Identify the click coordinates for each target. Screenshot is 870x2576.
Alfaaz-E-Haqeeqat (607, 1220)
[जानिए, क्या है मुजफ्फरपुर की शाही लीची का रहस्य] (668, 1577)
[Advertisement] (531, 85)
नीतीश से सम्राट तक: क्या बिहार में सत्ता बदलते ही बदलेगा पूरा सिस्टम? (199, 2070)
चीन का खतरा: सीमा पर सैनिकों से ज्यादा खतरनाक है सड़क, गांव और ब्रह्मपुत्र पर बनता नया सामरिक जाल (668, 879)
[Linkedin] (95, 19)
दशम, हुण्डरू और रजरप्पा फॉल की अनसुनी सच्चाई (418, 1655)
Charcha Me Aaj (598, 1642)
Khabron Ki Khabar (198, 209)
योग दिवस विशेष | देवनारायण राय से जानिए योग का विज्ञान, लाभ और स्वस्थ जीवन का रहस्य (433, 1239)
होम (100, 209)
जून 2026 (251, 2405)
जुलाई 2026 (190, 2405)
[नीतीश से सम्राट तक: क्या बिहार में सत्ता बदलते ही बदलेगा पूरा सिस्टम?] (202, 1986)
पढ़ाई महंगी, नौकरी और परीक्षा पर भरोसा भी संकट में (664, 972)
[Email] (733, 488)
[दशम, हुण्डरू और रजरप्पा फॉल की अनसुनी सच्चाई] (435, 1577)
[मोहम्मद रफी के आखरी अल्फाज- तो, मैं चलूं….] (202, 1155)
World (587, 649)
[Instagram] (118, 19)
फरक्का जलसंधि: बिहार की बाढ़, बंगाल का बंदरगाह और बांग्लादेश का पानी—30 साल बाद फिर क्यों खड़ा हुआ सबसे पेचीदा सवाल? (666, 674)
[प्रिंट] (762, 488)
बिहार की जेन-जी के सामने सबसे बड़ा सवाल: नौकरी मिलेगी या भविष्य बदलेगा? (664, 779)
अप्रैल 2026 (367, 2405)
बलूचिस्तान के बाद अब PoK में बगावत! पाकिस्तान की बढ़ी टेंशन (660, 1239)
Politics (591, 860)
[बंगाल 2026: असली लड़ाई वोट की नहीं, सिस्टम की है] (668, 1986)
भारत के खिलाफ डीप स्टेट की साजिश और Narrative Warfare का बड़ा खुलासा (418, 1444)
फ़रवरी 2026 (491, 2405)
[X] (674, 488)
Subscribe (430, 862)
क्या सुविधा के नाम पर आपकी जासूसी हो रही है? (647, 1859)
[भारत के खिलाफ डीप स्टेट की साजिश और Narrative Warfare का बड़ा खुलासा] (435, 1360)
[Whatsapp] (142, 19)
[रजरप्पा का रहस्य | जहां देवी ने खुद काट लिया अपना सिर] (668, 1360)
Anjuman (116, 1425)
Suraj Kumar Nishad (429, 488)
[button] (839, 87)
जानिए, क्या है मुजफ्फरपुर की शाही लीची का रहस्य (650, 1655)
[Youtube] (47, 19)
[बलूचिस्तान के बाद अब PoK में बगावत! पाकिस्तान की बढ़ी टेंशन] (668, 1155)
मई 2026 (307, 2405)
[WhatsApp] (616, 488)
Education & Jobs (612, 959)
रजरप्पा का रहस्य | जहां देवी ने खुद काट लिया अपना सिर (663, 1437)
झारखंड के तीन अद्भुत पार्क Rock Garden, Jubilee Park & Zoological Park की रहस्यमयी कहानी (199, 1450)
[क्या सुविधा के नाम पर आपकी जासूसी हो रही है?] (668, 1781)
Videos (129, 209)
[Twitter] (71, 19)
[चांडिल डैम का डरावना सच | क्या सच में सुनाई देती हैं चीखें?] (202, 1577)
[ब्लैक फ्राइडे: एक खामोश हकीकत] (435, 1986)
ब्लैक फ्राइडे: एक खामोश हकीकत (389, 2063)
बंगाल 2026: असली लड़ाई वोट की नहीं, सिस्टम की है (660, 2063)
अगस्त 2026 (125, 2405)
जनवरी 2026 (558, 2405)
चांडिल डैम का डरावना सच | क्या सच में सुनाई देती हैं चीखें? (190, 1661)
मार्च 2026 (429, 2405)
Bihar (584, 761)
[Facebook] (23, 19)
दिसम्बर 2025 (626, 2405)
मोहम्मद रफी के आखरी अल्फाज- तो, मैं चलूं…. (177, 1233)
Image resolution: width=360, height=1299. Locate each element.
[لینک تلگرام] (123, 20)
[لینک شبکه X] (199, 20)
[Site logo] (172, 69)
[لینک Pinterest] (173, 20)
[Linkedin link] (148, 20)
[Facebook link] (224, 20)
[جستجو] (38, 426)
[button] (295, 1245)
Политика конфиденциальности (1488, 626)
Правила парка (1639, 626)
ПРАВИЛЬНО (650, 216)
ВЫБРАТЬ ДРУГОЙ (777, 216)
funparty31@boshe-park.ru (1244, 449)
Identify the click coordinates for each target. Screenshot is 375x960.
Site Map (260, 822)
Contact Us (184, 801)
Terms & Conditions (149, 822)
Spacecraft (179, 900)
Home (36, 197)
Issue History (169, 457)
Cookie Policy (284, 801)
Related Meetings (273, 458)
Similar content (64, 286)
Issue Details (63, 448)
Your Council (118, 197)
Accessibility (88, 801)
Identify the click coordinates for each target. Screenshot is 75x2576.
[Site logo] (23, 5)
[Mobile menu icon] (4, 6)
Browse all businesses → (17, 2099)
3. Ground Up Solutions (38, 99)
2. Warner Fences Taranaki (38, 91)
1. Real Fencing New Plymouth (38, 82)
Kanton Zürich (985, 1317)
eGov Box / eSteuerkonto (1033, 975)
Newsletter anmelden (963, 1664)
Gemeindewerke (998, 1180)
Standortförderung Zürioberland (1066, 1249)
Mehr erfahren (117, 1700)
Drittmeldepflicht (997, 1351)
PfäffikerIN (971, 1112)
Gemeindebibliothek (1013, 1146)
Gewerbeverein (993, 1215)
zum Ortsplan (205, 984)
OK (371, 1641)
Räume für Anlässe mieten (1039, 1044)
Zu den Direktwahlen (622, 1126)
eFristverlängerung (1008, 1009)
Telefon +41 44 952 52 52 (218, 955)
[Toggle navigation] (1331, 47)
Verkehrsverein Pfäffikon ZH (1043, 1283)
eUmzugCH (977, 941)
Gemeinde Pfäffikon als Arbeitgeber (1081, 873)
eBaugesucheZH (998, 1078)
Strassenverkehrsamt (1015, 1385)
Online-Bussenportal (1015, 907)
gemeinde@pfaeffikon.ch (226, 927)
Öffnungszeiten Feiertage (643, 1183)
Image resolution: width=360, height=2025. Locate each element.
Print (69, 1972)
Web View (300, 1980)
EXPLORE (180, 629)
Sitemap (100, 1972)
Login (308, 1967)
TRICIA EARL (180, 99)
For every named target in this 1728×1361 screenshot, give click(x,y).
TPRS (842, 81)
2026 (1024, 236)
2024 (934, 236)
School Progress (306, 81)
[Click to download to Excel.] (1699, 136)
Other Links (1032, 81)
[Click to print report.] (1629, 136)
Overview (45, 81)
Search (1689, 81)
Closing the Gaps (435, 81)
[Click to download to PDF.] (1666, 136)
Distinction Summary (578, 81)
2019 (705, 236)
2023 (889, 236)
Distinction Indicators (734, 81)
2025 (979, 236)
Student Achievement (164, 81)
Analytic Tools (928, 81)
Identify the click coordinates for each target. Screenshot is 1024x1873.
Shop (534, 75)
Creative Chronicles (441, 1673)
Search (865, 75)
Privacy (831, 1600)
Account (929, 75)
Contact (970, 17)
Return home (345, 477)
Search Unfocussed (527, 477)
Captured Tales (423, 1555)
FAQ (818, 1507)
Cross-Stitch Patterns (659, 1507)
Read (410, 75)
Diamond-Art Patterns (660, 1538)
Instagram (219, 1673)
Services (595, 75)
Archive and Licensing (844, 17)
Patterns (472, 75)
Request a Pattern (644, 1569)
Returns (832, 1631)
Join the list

Task brief >>
Determine which lines above include the word "Narrative", and report those lines in full.

Problem solution >>
भारत के खिलाफ डीप स्टेट की साजिश और Narrative Warfare का बड़ा खुलासा (418, 1444)
[भारत के खिलाफ डीप स्टेट की साजिश और Narrative Warfare का बड़ा खुलासा] (435, 1360)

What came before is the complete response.